» Excerpted text
__________
Through completing the strand units the child should be enabled to:

A sense of pulse

  • Show a steady pulse or beat (marching, tapping, clapping)
  • Understand and differentiate between music with a steady pulse or beat and music without a strong beat
  • Discover and recognise strong and weak beats
  • Discover two-beat time (like a march) and three-beat time (like a waltz) and six-eight time (like a jig)

A sense of duration

  • Listen to and perform patterns of short and long sounds

A sense of tempo

  • Understand and differentiate between fast and slow rhythmic and melodic patterns, getting faster and slower

A sense of pitch

  • Understand and differentiate between high and low sounds, different and repeated
  • Imitate melodies
  • Perceive the shape of melodies

A sense of dynamics

  • Understand and differentiate between loud and soft sounds, getting louder and softer
  • Select appropriate levels of loud and soft in performing

A sense of structure

  • Understand `start’ and `stop’
  • Understand beginning, middle and end
  • Identify an obviously repeated or different section
  • Respond with a sense of phrase (observe the natural divisions in music)
__________
» Dataset extract

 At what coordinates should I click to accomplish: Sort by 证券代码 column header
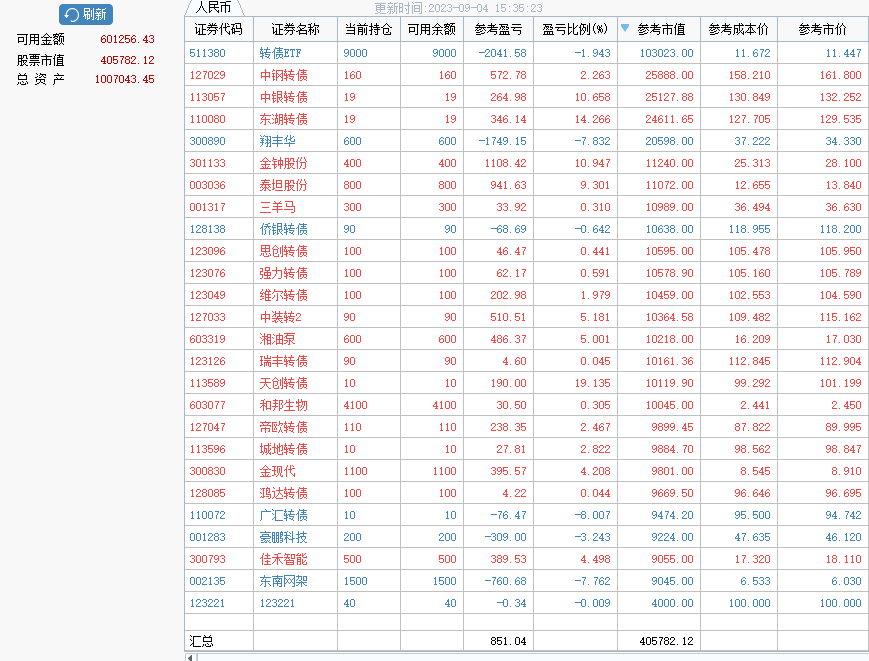(218, 30)
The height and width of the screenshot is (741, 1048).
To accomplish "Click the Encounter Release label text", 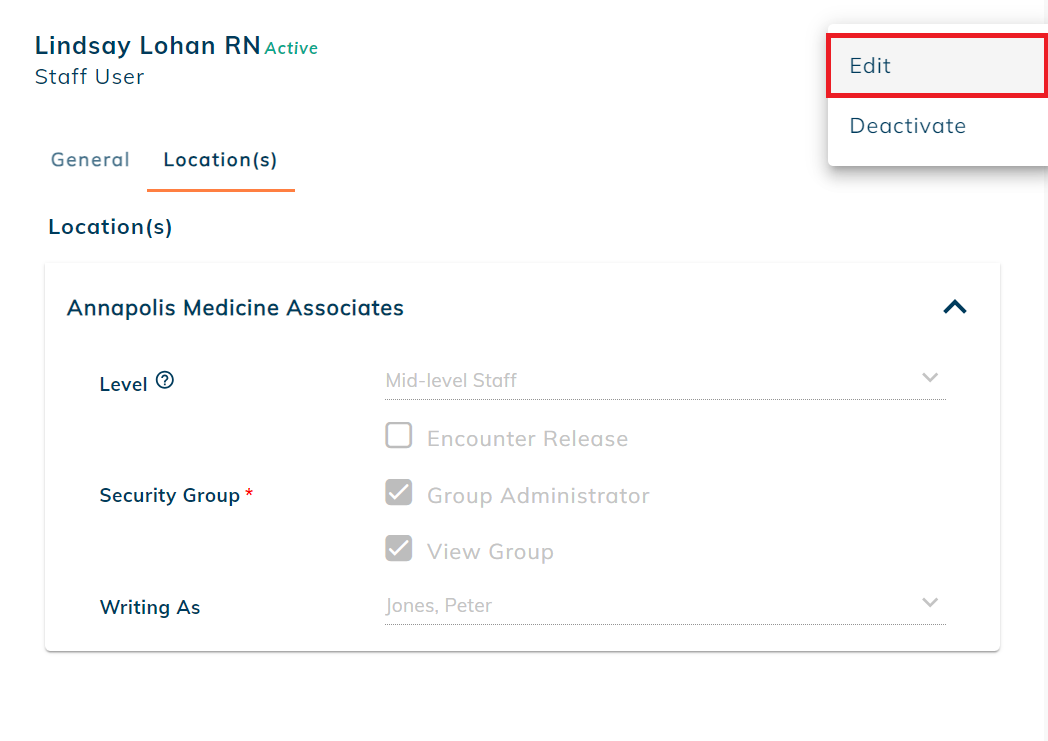I will point(527,439).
__________
» Your tasks
(A) Decide whether each statement agrees with the music curriculum excerpt, answering yes or no and quoting the deciding words: (i) Under "A sense of pulse," the child should discover six-eight time. (ii) Under "A sense of duration," the child should imitate melodies. (iii) Under "A sense of dynamics," the child should choose suitable levels of loud and soft when performing.
(B) Pick up the music curriculum excerpt after its final line and extend it in the same format.

» Per-task outputs
(A)
(i) Yes: "six-eight time (like a jig)"
(ii) No: "Listen to and perform patterns of short and long sounds"
(iii) Yes: "Select appropriate levels of loud and soft in performing"

(B)
A sense of timbre

  • Explore, classify and differentiate between different sounds and instruments
  • Identify some familiar instruments

A sense of texture

  • Recognise differences between single sounds and combined sounds when listening

A sense of style

  • Listen to and respond to music in a wide range of styles

Strand: Listening and responding

Strand Unit: Exploring sounds

Environmental sounds

  • Listen to and describe a widening variety of sounds from an increasing range of sources – a ticking watch; marbles dropped onto a hard or soft surface; a rubber band stretched across a cardboard box; a bottle that is full of water, half-filled or empty
  • Classify and describe sounds within a narrow range – bird sounds – seagull, pigeon, jackdaw, starling; car alarms; house alarms
  • Recognise and demonstrate pitch differences – high, low and in-between sounds; higher than, lower than, same, different, repeated; notes on a keyboard, door bells, school bells, telephone rings

Vocal sounds

  • Discover the different kinds of sounds that the singing voice and the speaking voice can make – humming, whistling; experimenting with voice changes to create different moods and meanings; contrasting speaking conversations and singing conversations in the natural voice
  • Imitate patterns of long or short sounds vocally

Body percussion

  • Discover ways of making sounds using body percussion, in pairs and small groups – tapping, clapping, slapping, clicking

Instruments

  • Explore ways of making sounds using manufactured and home-made instruments – drums, jingle stick, triangle, chime bar, xylophone, tin-whistle, recorder, shakers, fibres, beads, comb and paper kazoo
  • Explore the tone colours of suitable instruments can suggest various sounds and sound pictures – tin whistle to depict birds twittering

Strand unit: Listening and responding to music

  • Listen to and describe music in various styles and genres, including familiar excerpts, recognising its function and historical context where appropriate
  • Irish Music – recordings by the Chieftains, Na Casaidigh, Mary Bergin
  • Sacred Music – Hallelujah Chorus – Handel

The following pieces from Lively Music, 7-9

  • Radetsky March – Johann Strauss; Gallop from The Comedians (Kabalevsky); Enigma Variation, No. 11 (Elgar); Dies Irae (Verdi); Air on a G String (Bach); In Freezing Winter Night from A Ceremony of Carols (Britten); Can Can from Orpheus in the Underworld (Offenbach); Dance of the Sugar Plum Fairy (Tchaikovsky); Czardas (V. Monti)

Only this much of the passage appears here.